Teks halaman
____

Mubadalah.id – Banyak orang berpikir bahwa karya Plato yang berjudul ‘Republic’ bukanlah tulisan feminisme. Tetapi ketika Plato mengusulkan bahwa perempuan, juga laki-laki, mampu menjadi pemimpin negara-kota idealnya, dia dianggap berpikir jauh ke depan, melampaui zamannya.
Ribuan tahun kemudian, saat ini perempuan tampaknya belum memenuhi ekspektasi Plato bahwa mereka juga bisa menjadi pemikir hebat. Atau setidaknya, seperti itulah yang buku-buku filsafat katakan hari ini.
Faktanya sejarah filsafat belum menawarkan keadilan bagi perempuan. Jika tak percaya, Anda bisa memeriksanya sendiri di beberapa buku-buku sejarah filsafat konvensional yang nyaris tidak menyentuh gagasan para pemikir perempuan. Seperti ‘A History of Western Philosophy’-nya Bertrand Russell (telah diterjemahkan ke Bahasa Indonesia).

____

(Entri kumpulan data)

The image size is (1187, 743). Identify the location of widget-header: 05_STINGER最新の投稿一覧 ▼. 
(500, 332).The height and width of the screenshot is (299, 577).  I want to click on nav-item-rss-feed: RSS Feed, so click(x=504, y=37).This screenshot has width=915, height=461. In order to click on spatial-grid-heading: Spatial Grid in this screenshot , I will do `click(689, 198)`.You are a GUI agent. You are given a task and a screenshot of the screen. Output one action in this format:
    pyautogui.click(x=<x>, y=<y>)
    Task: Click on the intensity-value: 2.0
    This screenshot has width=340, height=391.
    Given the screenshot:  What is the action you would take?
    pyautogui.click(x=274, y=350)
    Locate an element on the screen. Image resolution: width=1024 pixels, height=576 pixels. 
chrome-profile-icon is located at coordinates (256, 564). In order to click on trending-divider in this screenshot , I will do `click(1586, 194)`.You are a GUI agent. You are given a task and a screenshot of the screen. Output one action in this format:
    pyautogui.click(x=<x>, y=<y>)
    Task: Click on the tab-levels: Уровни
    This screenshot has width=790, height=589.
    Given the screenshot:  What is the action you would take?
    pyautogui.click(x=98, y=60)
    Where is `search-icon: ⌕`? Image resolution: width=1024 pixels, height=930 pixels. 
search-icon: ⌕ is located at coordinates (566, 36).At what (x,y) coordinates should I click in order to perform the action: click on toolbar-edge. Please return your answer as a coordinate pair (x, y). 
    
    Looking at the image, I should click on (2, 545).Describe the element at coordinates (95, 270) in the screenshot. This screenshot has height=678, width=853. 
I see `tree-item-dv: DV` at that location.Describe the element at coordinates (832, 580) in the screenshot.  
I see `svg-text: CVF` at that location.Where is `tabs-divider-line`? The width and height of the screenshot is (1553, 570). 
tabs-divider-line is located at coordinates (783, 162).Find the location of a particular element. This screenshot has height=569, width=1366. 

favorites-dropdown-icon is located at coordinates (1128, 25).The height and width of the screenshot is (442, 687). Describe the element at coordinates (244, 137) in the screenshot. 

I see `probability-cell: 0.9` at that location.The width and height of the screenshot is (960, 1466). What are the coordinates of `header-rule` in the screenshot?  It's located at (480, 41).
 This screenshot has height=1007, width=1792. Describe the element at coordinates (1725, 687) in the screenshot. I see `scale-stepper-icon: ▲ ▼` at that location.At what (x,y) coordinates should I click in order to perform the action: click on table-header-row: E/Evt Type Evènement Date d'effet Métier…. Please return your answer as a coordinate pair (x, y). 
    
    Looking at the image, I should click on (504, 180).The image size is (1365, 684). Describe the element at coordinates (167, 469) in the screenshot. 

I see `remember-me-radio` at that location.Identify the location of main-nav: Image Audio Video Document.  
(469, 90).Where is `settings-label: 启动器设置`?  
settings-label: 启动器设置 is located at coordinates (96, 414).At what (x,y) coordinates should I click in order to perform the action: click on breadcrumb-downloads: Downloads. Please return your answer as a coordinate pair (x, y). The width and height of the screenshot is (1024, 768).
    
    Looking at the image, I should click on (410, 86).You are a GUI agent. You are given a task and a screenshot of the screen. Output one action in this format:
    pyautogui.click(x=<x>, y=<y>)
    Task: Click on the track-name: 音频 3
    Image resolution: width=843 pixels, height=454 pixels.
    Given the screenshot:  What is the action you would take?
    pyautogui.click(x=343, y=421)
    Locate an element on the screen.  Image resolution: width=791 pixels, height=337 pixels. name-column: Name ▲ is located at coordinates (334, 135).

____

Tugas yang dikerjakan
Ambil seluruh teks tentang perempuan dalam sejarah filsafat, kata demi kata tanpa perubahan apa pun. Baris-baris ini diambil dari sumber lain.

Jawaban latihan
Mubadalah.id – Banyak orang berpikir bahwa karya Plato yang berjudul ‘Republic’ bukanlah tulisan feminisme. Tetapi ketika Plato mengusulkan bahwa perempuan, juga laki-laki, mampu menjadi pemimpin negara-kota idealnya, dia dianggap berpikir jauh ke depan, melampaui zamannya.
Ribuan tahun kemudian, saat ini perempuan tampaknya belum memenuhi ekspektasi Plato bahwa mereka juga bisa menjadi pemikir hebat. Atau setidaknya, seperti itulah yang buku-buku filsafat katakan hari ini.
Faktanya sejarah filsafat belum menawarkan keadilan bagi perempuan. Jika tak percaya, Anda bisa memeriksanya sendiri di beberapa buku-buku sejarah filsafat konvensional yang nyaris tidak menyentuh gagasan para pemikir perempuan. Seperti ‘A History of Western Philosophy’-nya Bertrand Russell (telah diterjemahkan ke Bahasa Indonesia).